ACTIVITY LIST
**A.** In the text on keeping up a yoga practice, what was the closest the writer got to doing downward dog in many a week?
**B.** Retype the part of the text on keeping up a yoga practice starting at "2. Keep it a" and ending at "none at all.".

SELECTED EXTRACT
--------------------

It’s depressingly easy to fall out of step with the rhythm of your life and find yourself a casualty of the modern world and the excesses you probably try to escape by practising yoga in the first place. The same goes with raw food. Many a week would go by when the closest I got to doing downward dog was bending over in the shower to pick up the soap. (There’s a beautiful image.)

Here’s my advise – from one who struggled- to keep up your practise.

  1. Try and do a little. Even if you don’t have the room, its raining outside or your pathetic ego is making excuses for you to sit on your swollen buttocks and play about on the internet instead. The internet is not going to nourish you.  Even if you just spend five minutes stretching and forward bending with a five minute meditation, you will feel better about yourself.
  2. Keep it a routine. Practise at the same time everyday or every other day or whatever. Again, even if it is just for a few minutes – at least you’ve touched upon it. Some is better than none at all.
  3. Don’t use lack of space or equipment as an excuse. I’ve yoga’d on rocks wearing trainers or slipped about on the cud or sand trying to get some practise in. I found that using a yoga mat was not really necessary. Sometimes it’s fine to just use what you’ve got. Feet and ground.
  4. Don’t let other people put you off. It might feel embarrassing at first, but if it means you can continue and develop your practise, then fuck everyone else. I’ve yoga’d whilst Neanderthals shouted abusive comments at me. Fuck them. The most spiritual experience they probably ever had was at a football match.
  5. If you can’t do yoga, at least meditate. Most campsites and wildcamp spots we have used had a pretty good spot that was gagging to be meditated on. Rocks on beaches, terraced camping spots, forests and even just in the back of the van. Try to do something to nourish your soul everyday. It will help you feel positive and tranquil and shut off the tedious nagging voices in your head.

It’s very easy when you live in a campervan to give up on eating raw food, yoga and meditation. They become almost like an inconvenience. But your quality of life and mood will invariably be affected after a while.  There is always something you can do. Nothing makes my soul smile more than a good yoga session, raw food, sunshine and the faces of the ones I love. Even if they are a bit hairy.

--------------------

DATA EXCERPTS
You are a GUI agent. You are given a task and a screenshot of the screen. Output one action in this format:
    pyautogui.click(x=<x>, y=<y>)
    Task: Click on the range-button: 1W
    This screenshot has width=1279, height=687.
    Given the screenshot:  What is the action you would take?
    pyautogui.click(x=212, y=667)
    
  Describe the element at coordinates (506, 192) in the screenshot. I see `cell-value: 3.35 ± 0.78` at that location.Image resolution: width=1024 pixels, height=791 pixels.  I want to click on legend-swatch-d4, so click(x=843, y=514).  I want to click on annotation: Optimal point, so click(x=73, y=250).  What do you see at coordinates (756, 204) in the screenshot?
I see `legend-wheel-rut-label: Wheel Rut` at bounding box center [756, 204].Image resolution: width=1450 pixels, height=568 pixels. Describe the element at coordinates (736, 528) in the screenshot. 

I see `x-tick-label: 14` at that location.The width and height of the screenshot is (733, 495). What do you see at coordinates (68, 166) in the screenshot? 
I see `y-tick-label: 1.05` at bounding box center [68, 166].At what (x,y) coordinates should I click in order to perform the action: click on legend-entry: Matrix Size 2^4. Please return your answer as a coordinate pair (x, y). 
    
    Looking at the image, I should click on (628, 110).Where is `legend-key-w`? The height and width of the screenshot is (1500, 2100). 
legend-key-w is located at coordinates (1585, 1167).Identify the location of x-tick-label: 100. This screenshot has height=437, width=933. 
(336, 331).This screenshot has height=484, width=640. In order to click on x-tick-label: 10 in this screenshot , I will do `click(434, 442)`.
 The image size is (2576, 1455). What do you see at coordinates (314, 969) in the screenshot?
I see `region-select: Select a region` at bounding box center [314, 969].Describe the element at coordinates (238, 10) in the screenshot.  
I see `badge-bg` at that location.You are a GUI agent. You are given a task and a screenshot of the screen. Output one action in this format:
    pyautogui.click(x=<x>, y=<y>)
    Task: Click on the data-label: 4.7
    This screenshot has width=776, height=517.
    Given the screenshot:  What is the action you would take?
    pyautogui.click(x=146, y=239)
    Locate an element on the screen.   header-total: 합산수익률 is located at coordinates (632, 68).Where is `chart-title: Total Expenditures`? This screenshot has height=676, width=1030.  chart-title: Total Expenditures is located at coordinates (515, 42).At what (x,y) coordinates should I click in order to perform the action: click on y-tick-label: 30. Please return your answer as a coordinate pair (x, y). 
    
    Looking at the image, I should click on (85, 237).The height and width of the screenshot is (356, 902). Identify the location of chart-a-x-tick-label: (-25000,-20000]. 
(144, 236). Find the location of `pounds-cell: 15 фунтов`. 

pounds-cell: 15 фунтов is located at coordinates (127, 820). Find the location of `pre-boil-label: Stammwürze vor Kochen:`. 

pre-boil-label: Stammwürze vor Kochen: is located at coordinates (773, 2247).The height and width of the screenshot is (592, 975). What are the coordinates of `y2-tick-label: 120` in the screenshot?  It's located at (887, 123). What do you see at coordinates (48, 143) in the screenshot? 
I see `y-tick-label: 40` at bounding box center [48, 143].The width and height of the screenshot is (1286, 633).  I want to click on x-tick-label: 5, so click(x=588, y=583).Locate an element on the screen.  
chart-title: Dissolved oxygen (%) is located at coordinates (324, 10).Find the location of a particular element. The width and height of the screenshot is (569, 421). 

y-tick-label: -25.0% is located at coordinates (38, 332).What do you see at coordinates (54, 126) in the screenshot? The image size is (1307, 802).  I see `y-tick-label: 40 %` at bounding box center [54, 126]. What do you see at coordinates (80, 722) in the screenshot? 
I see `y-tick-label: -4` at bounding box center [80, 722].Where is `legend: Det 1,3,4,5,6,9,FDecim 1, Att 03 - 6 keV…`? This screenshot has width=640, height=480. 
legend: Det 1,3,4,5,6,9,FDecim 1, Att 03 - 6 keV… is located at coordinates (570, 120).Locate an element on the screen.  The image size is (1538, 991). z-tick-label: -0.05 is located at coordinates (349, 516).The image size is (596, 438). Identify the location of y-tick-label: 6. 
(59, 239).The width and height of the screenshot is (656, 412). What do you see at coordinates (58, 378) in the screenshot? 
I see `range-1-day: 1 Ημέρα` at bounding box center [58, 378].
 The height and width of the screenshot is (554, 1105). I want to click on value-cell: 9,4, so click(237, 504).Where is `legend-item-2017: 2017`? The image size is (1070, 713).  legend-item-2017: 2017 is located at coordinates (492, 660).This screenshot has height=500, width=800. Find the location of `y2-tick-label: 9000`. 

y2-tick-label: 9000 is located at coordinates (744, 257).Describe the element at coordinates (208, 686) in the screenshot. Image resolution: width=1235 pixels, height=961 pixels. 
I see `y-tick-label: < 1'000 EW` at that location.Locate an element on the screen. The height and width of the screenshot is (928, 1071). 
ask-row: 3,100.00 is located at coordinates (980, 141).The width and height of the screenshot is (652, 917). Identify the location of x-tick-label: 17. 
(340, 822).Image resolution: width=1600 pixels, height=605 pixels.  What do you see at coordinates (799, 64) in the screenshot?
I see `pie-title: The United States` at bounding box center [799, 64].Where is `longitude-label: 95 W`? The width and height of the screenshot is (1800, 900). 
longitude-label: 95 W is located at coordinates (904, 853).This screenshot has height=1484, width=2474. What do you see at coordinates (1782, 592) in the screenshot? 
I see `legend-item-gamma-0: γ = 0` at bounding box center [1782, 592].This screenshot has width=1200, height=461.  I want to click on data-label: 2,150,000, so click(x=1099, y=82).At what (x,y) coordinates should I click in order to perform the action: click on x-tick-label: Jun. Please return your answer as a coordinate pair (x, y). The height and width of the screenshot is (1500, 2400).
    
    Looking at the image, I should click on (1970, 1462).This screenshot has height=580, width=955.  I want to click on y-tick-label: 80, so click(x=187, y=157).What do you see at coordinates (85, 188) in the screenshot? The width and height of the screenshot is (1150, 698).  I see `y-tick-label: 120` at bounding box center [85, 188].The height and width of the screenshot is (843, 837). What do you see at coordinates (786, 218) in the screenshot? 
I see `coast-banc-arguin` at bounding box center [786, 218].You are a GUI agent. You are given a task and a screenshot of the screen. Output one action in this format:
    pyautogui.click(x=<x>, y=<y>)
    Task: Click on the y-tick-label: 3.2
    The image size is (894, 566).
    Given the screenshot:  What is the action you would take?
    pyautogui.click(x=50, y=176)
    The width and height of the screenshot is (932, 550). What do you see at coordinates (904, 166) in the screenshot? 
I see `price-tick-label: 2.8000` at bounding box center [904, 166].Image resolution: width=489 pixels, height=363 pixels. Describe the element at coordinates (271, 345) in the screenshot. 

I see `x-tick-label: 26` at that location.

--------------------

SOLVED PROBLEMS
**A.** Bending over in the shower to pick up the soap.

**B.**
2. Keep it a routine. Practise at the same time everyday or every other day or whatever. Again, even if it is just for a few minutes – at least you’ve touched upon it. Some is better than none at all.